Anyway...I have several hundred rounds of old ammo that I ended up with after my grandfather passed. Ranges from shotgun to hand gun to rifle rounds. Most of is is at minimum 30 years old. What is the best course of action to dispose of? Don't feel very comfortable just throwing away.

Thanks in advance!


----------



## LostLouisianian (Oct 11, 2010)

Shoot it. I've shot shotgun shell 40+ years old. Some of my 16 gauge shells are pushing 50


----------



## colorcountrygunner (Oct 6, 2009)

I agree with LL. But then again if it was stored in your garage it may have been stored in some extreme conditions (extreme heat, extreme cold) which can take its toll on ammunition. I don't know that it would necessarily make it unsafe, but you might have some hang fires which could be unsafe if fired by an inexperienced rifleman that doesn't know the proper procedure for dealing with one. 

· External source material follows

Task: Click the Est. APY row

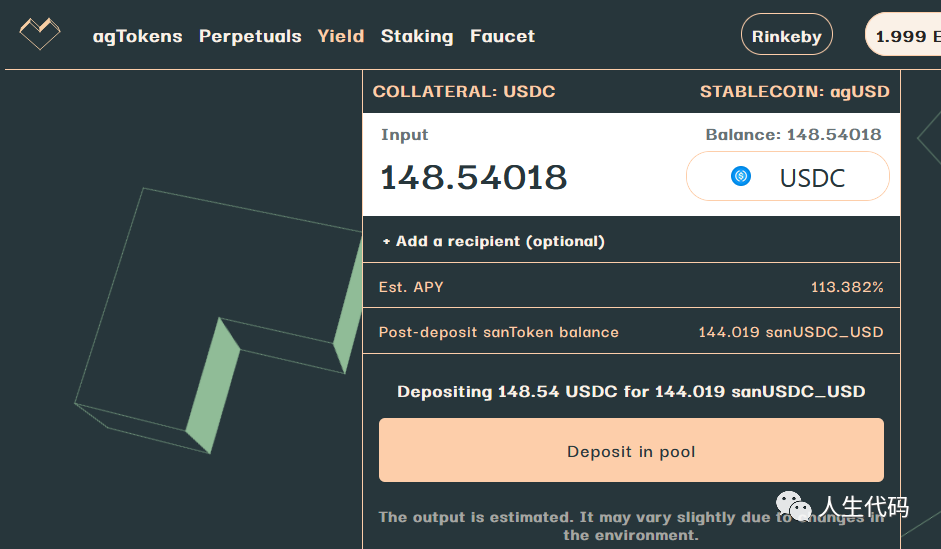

Back when I was in high school I took a kid grouse hunting once that brought his stepdads ancient side by side double barrel 16 gauge that looked like it came out west with Louis and Clark. The ammunition looked equally old and a lot of the brass bases had quite a bit of rust on them. We didn't get into any grouse that day, but I remember only like every other shell actually fired. That kid is a hardcore hippie vegan now that probably wanted that dentist's head on a stake when he got the news about Cecil the lion. Seeing what he is like now I'm amazed that he went hunting with me all those years ago and actually attempted to kill animals.


----------



## Critter (Mar 20, 2010)

I'd just shoot it as long as it hasn't been sitting in a tub of water. 

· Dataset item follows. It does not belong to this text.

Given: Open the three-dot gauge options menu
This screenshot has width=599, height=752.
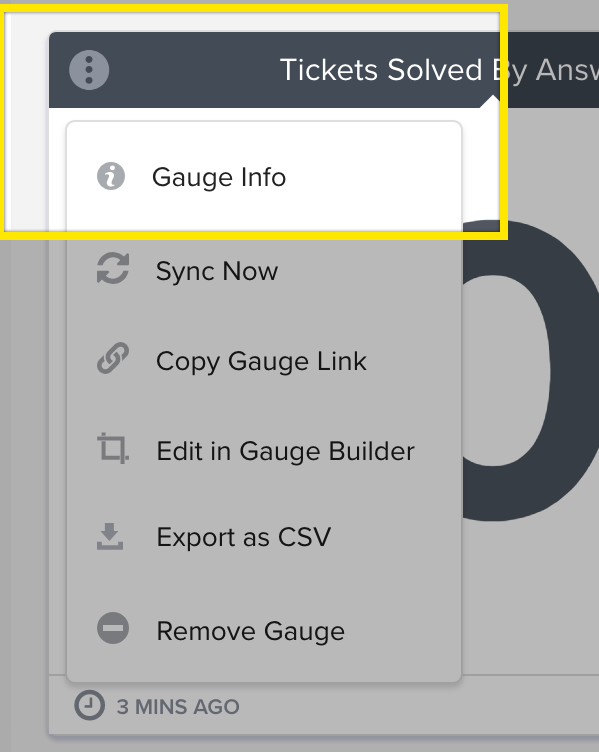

CCgunner, brass will not rust but it will tarnish over time and is fine to shoot. Perhaps the shells didn't fire because of the shotgun itself and a weak firing pin spring? It is hard to tell without actually being able to examine both the shotgun and the ammo.


----------



## colorcountrygunner (Oct 6, 2009)

Critter I think you might be right about the firing pin not striking hard enough. Very well could be a gun problem and not an ammo problem. If memory serves me correctly these shells were so old they were made out of paper and not the hard plastic we see now. Maybe this material isn't as good at protecting the powder from the elements as the plastic?


----------



## willfish4food (Jul 14, 2009)

I agree. If you've got the firearms to match the ammo, shoot it up. 

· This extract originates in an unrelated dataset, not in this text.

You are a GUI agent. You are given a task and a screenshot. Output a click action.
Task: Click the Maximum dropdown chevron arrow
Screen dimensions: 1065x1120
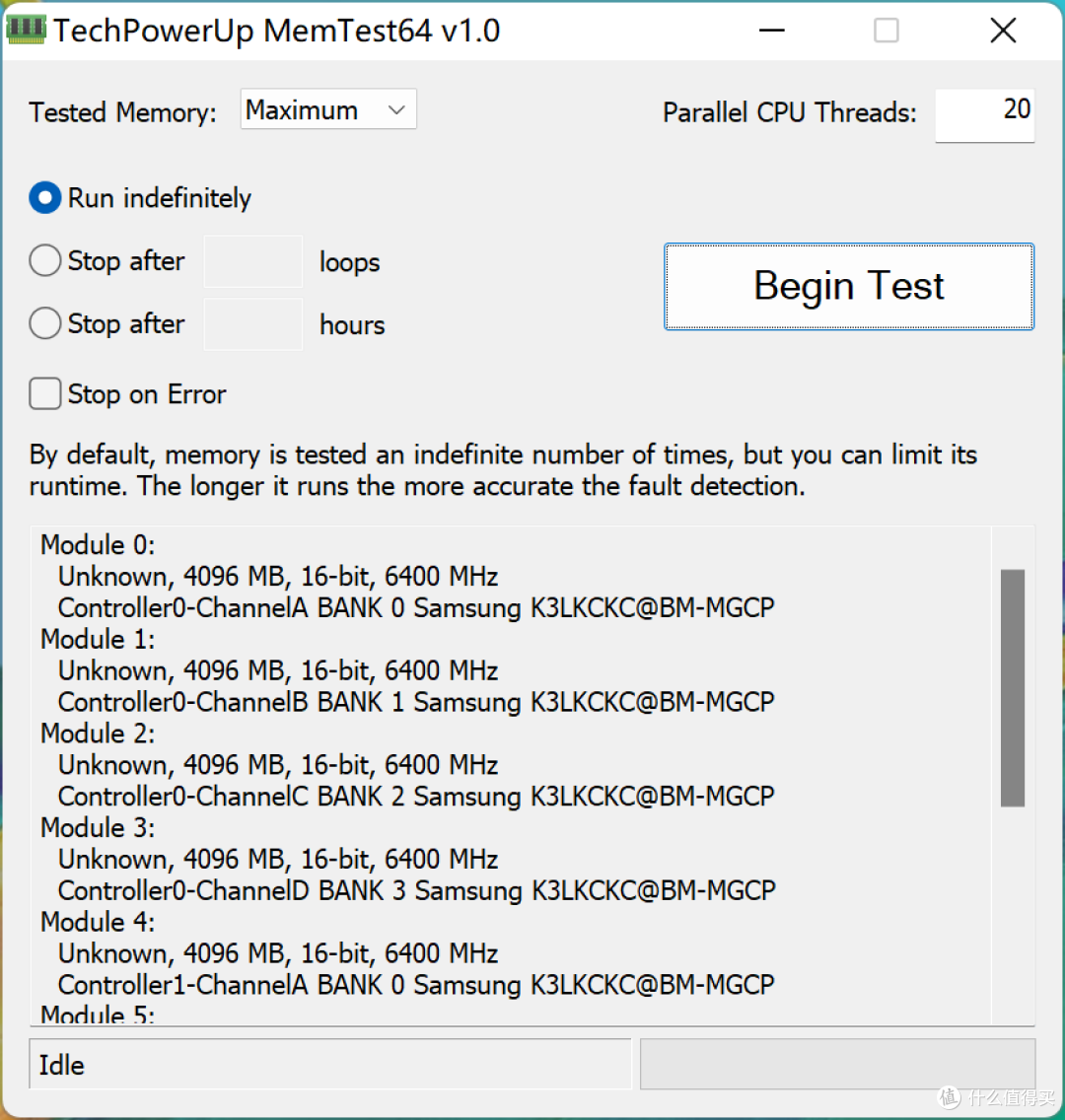coord(396,110)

When I was in high school, I was out shooting with a couple of friends, this old guy shows up with a shotgun and asks if we've seen any quail out. I watched the dude load up one of those paper shotgun shells that had broken and was leaking pellets as he put it into the chamber of a break action. I was relieved when he walked the other way, and equally relieved that we wouldn't have to go look for him when he actually returned to his vehicle.


----------



## wyogoob (Sep 7, 2007)

Copperton Guy said:


> Hello everyone.
> 
> I am spending this Holiday weekend cleaning out my garage. Sounds fun right?
> 
> ...


Uh....my tennis shoes are 30 years old.

I recently shot some factory .256 Newton ammo that was over 75 years old. It was fine.

Sounds like ya have some interesting stuff.

.


----------



## BPturkeys (Sep 13, 2007)

If the ammo looks good...no signs of moisture, go ahead and use it. But with older ammo, I guess with ammo in general, you need to remember the "hang fire" rules. If a round doesn't fire immediately, never rush to open the chamber or eject the shell. Give it at least 10-15 seconds sitting in the safety of the chamber. If it hasn't gone off in that time you are probably ok to eject it. 
Oh, one more thing, if a round sounds weak or soft, be sure you check your barrel to make sure the bullet cleared. Many a fine .22 has bit the dust from a round stuck halfway down the barrel. Of course it can happen with any rifle.


----------



## 7mm Reloaded (Aug 25, 2015)

Any 8mm Mauser in there?


----------



## Kevin D (Sep 15, 2007)

Yup, what cartridges are we talking about here?? Perhaps I can help put your mind at ease by personally taking care of them.....


----------